# Fels Naptha for Carpet



## Pennsyltucky

We had some terrible carpet stains left by the previous tenants that we could never get out. I tried some fels naptha soap with a scrub brush and it came right out. I used the shop vac to suck up the dirty water, rinsed out the soap, and vacuumed again. Works like a charm and super cheap. 

BTW, I don't think you can get any fels naptha with napthalene anymore. If it does have napthalene, don't use the vacuum.


----------



## Pennsyltucky

I thought I might be preaching to the choir with this 'tip'. But heck, I was so excited I had to share with someone.


----------



## Strange Bear

Thanks for the tip, I will be trying it.


----------



## manygoatsnmore

I wonder if it will work on my car uphostery and carpeting...might have to give it a try. Thanks for the tip!


----------



## jmtinmi

Pennsyltucky said:


> BTW, I don't think you can get any fels naptha with napthalene anymore. If it does have napthalene, don't use the vacuum.

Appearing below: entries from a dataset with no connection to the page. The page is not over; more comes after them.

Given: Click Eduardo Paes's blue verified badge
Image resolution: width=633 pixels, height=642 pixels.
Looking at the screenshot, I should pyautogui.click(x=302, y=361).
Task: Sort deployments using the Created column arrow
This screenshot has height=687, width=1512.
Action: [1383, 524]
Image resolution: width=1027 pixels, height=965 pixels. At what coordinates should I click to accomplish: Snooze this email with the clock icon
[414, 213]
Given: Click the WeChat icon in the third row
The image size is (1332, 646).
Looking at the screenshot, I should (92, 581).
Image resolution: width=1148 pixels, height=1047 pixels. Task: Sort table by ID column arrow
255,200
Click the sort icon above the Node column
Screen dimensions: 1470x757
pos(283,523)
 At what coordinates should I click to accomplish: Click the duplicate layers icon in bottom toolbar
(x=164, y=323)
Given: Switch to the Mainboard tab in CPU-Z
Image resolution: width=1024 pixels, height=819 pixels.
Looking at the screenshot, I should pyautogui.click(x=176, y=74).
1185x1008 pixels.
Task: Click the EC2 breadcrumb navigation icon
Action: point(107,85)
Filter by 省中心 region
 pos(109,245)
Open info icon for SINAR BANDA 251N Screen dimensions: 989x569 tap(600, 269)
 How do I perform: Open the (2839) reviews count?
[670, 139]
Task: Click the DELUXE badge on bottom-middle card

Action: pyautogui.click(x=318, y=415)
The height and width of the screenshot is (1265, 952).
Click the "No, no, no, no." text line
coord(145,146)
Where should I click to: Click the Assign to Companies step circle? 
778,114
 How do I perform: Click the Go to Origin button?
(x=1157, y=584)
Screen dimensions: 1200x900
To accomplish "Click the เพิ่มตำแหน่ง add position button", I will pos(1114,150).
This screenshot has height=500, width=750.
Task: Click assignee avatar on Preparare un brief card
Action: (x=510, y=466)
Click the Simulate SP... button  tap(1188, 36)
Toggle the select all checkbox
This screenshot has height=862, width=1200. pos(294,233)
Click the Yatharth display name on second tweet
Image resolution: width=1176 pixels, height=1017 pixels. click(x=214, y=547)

I guess I am clueless...what is naphalene, and why can't you use the vacuum if it has it?

Thanks in advance.


----------



## lickcreek2

I, too, would like to know why you can't use the vacuum.

I would like to try this on some spots on our livingroom carpet.
I will have to go online, though, to find Fels Naptha, as our one and only local grocer who use to carry it no longer does. :flame:


----------